Exercise description
Return word for word the entries from the line containing "Identify the location" through the final line of the entries, both included. Leave the pictures out.

Segment Start: Data

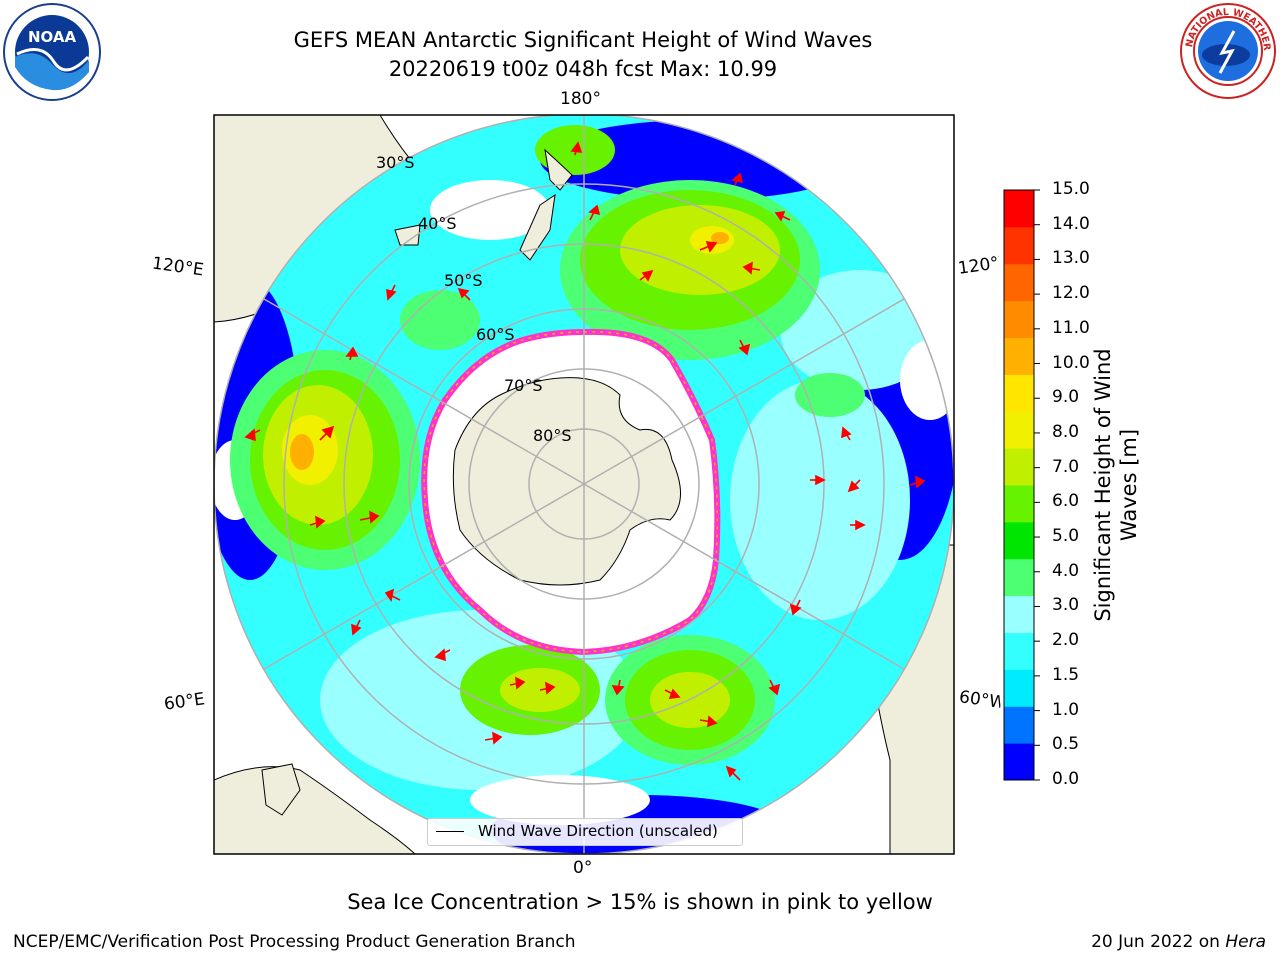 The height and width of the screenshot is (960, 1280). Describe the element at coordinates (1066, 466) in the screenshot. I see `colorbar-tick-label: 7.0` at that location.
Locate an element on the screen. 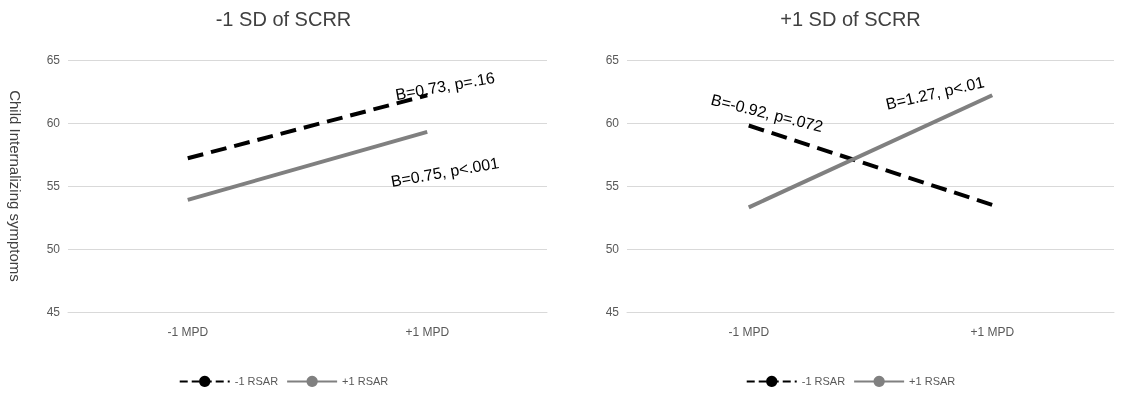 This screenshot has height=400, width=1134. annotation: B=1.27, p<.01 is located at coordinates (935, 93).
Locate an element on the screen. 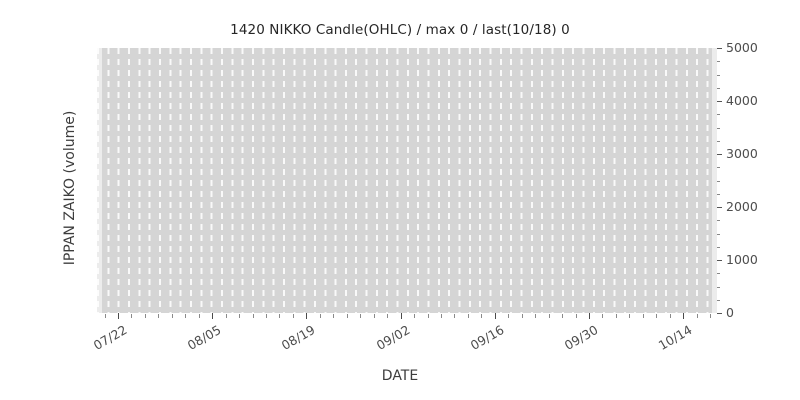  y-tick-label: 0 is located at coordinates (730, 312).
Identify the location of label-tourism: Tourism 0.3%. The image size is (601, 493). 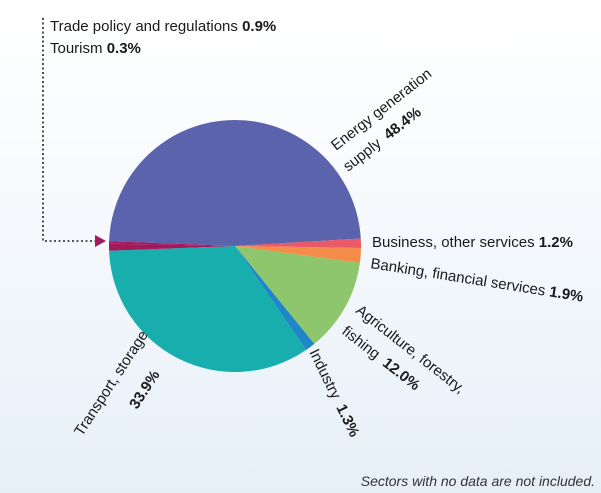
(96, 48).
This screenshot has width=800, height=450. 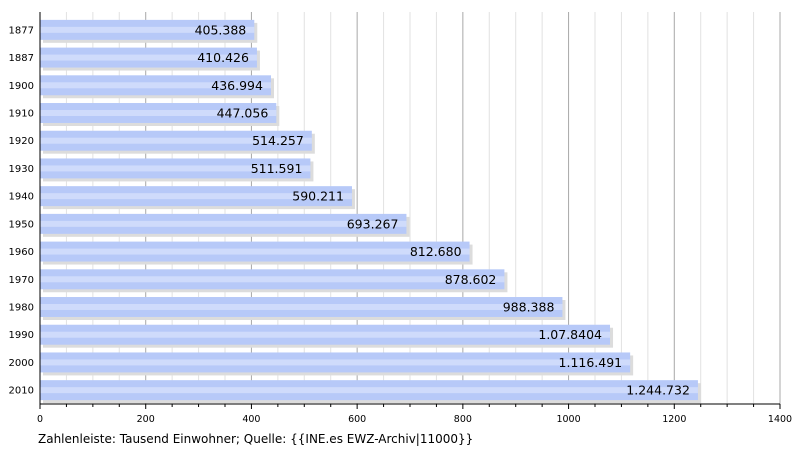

Segment End: Data

Solution for this task
Identify the location of label-tourism: Tourism 0.3%. The image size is (601, 493). 
(96, 48).
This screenshot has width=800, height=450. 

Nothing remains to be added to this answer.